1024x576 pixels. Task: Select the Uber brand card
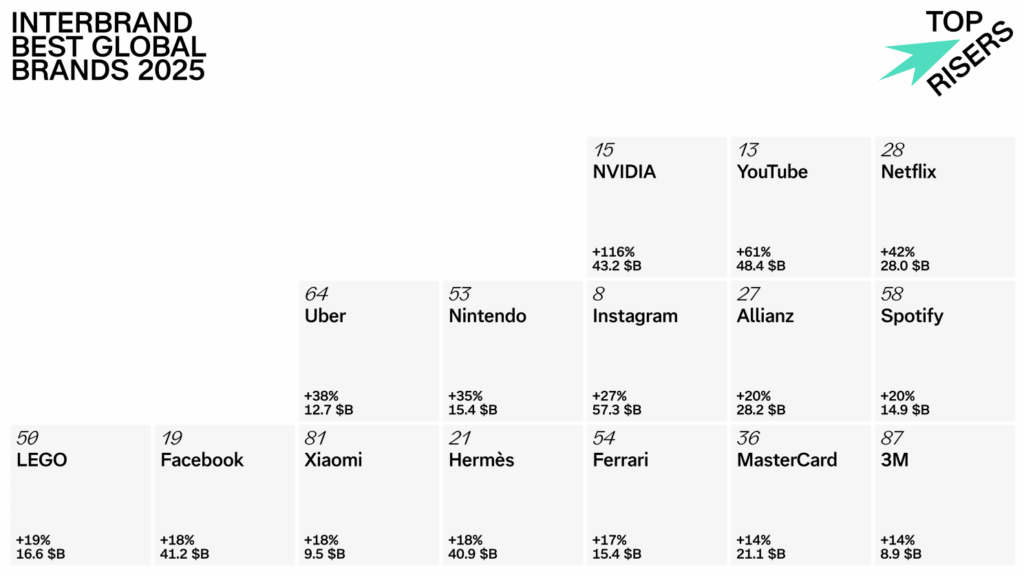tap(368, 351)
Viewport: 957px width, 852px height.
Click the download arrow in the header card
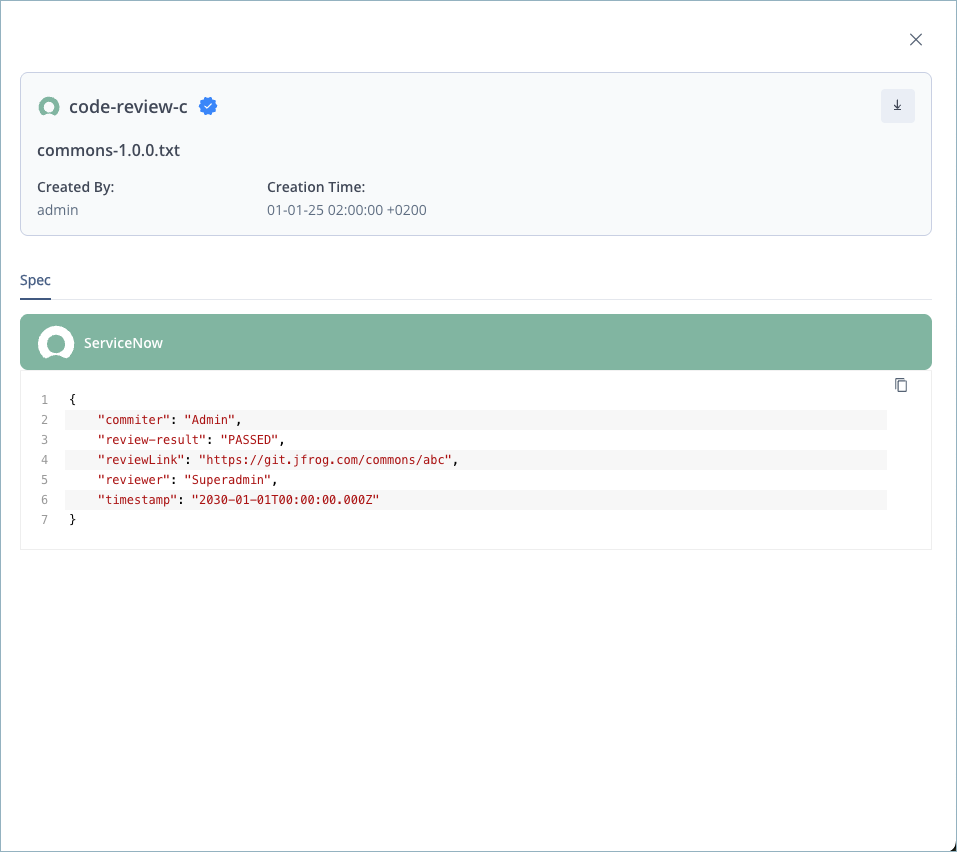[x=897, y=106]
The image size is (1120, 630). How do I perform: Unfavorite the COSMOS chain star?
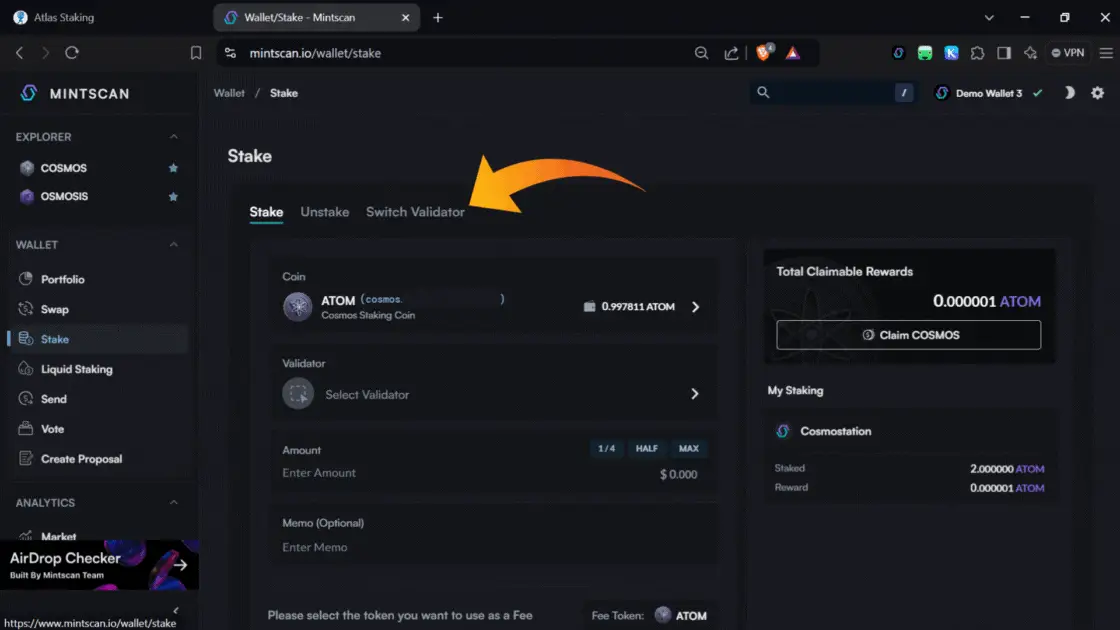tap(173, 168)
::::::
- **TASK DESCRIPTION**
From the line containing "Viewport: 957px width, 852px height." down to the final line of the listing above, write out only those lines exactly as they are, minus the pictures.

- **RESULT**
Viewport: 957px width, 852px height.
Click the download arrow in the header card
[x=897, y=106]
The image size is (1120, 630). How do I perform: Unfavorite the COSMOS chain star?
tap(173, 168)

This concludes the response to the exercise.